Five years ago, in a state of panic I packed my bags, grabbing everything I could carry and made my way to the Muritala Mohammed International Airport in Nigeria. I was running for my life. I was in dire need of a place of safety; just the night before I had experienced what could have been the end of my life.
Prior to 2007, I had taken a bold step and announced my sexuality on national television in Nigeria, making me the first openly gay man on TV there. Some people have claimed I might have been the first in Sub-Sahara Africa – that is open to debate, but I am not sure I am.
Five years on, in 2012, I woke up to the amazing news that there had been an LGBT pride in Uganda. I thought I was dreaming. It was like I have been sent to Mars with the Curiosity Rover.
The pictures I saw coming out of Uganda filled me with pride. There are few things that will make me cry, but I can unashamedly say that the news from Uganda and the pictures brought me to tears.
A few years ago I had the opportunity to meet Ugandan gay activist David Kato from Sexual Minorities Uganda (SMUG) in London on one of his many trips to the capital – previously I had just chatted or swapped emails with him.
His passion to see a Uganda without hate was beyond boundaries. And despite his workload, fame he was a very normal guy. He would still hold a conversation with anyone. And I can remember him telling me: ‘I was scared when I heard what happened to you, I just wish that we can find a place to live without fear.’
A few months later, David Kato was no more. He was murdered in Uganda, though people have different ideas about what led to his death or the motive behind it. One thing is clear, like many other people, I lost a friend, a colleague and an inspiration.
So when I heard that there was Pride march in Uganda, you can understand why I thought I was in a dreamland.
Though I was happy and excited for this act of courage, I also questioned if the people taking part had thought of the backlash and the outrage that might follow. I was even outraged when I saw the pictures of the pride all over the internet the next day. I was filled with worry.
Uganda is possibly be the last place anyone in the world would expect a pride. We should not forget Scott Mills documentary Uganda; The Worst Place to be Gay or the amazing film Call Me Kuchu that illustrated the everyday struggles of LGBT people in Uganda.
There was also the breaking news of arrests and meetings being disrupted and even the press conference given by the Uganda ethics minister on the discovery against LGBT campaigners and the international community and what he described as their efforts ‘to spread homosexuality in Uganda’.

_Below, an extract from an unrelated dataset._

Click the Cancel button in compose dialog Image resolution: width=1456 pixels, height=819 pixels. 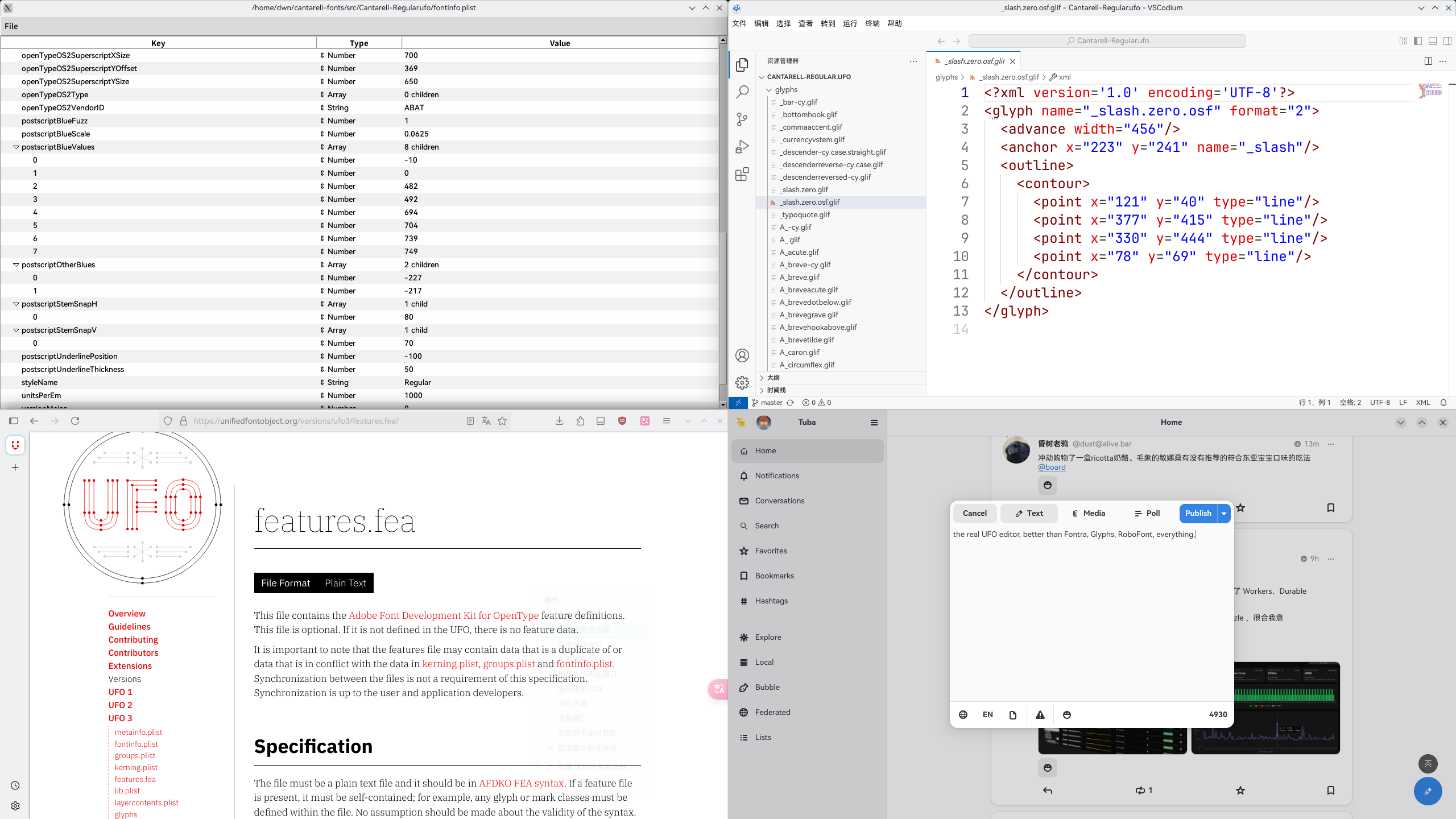[974, 513]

So this pride would not have happened without the amazing energy of some of the most amazing people I have come to know in Uganda. I cannot forget the gentleness of current SMUG campaigner Frank Mugisha, or the charming Pepe.
But it is not just about them. It is about hundreds of Ugandan and African LGBT people who are taking the lead and shaping their future. I am seeing a new wave of energetic and purposeful African LGBT activists who I can only call daredevils.

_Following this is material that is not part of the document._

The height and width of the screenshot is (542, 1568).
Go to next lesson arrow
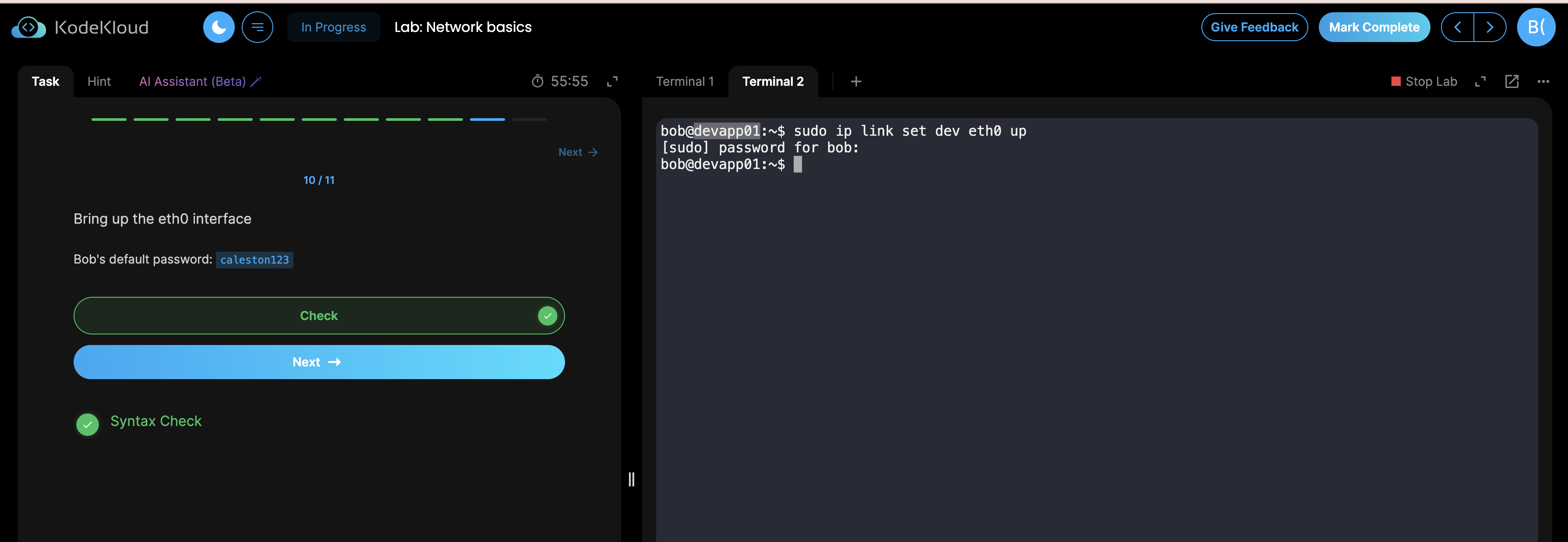coord(1490,28)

At the International AIDS Conference in Washing DC recently, I had the chance to hang out with these daredevils from all parts of Africa; from Nigeria, Zimbabwe, Togo, Mali, Malawi, Zambia and beyond.
Five years after I had to run away from the grip of death in Nigeria, I can see how far my brothers and sisters have come on the continent and how ready they are to show leadership.
So I now want to tell them from my heart ‘I am proud of you’.